* [Quoted passage]
►

But—what of its effect on man? He becomes a creature of the things and doings of life, tie is all too easily cramped and warped by it. Faculties and capacities of adventure and pioneering become atrophied. The very same process may be seen in the matter of education. The paradox is true that: the more schooling a person has, the less likely he is to think independently. Routine—habits of mind and experience often make older scientists the chief opponents of a man who comes along with a novel theory and a fresh outlook on the old facts. For as a matter of fact, none of us likes to be disturbed, to have orderly ways of doing, thinking, and feeling upset. Academic or scientific "heresy" of yesterday, once accepted and invested with dignity, becomes scientific or academic "orthodoxy"'—and is intolerant, often vindictive, and sometimes persecutory.

The routined type of human activities, whether with reference to things, people, ideas, or behavior, sustains an appalling jar when the economic, or the social, or the religious, or the political status quo is overturned. Then comes a shock the gravity of which cannot be overestimated. In their panic the formerly secure seek feverishly for new securities, those of late controlled by habits within and without devote themselves hectically to a search for a new, ready-made set of habits which they can take on, and thus reestablish security—even if it be only a false sense of permanence, it may serve the immediate purpose. So every revolutionary movement, the more it is successful, the sooner it congeals into the rigidity of tradition. The meticulousness of the use of Comrade in Russia and the Heil Hitler salute in Germany are quaint symbols of the fact.

A New State, in other words, tries as soon as possible to "dig in" and look and make itself be felt as old. Traditions may grow overnight, and are shortly appealed to with deference as to authorities of indisputable authenticity. In Soviet Russia one generation is now alive to whom the Bolshevist State is old, taken-for-granted, assumed as normal. Any revolution can thus become old overnight, just in proportions as it can satisfy the need men feel for something familiar to tie to, or if not familiar, then capable of being made familiar in a short time.

When it comes to the matter of religion and the Church in a revolutionary State, we must inevitably touch on theology, and answer the question by reference to the law of habit. For example, if one holds lightly to religion, or believes in a form of church which does not articulate with every habit of life, religion can be easily torn out of the context of habitual living. Or—if the kind of church the believer has been brought up in be one which does not teach the doctrine of the Church as an organism but of it as an organization. For example, there are many forms of Christianity in which the Church is thought to be essentially invisible—and the earthly institution is deemed at the most to be a kind of scaffolding. When a social revolution comes, the adherents of a church with such beliefs can easily be turned into a new form of ecclesiastical organization. The less essential the framework of the external institution—whether in the matter of its claims in theory or its interrelation with life in practice—the more painless the transition.

◄

* [Data provided]
►

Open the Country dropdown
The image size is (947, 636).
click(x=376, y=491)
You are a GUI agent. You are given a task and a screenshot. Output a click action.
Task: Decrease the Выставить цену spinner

◄

* [What to work on]
1: In the passage on habit, which two things are named as quaint symbols of revolutionary movements congealing into the rigidity of tradition?
2: Drawing on the passage on habit, explain why adherents of a church that holds the Church to be essentially invisible can easily be turned into a new form of ecclesiastical organization when a social revolution comes.

* [Solved problems]
1: The meticulous use of "Comrade" in Russia and the Heil Hitler salute in Germany.

2: Such believers regard the earthly institution as at most a kind of scaffolding, so its external framework is not essential to them. The less essential that framework is, in its claims in theory or its interrelation with life in practice, the more painless the transition.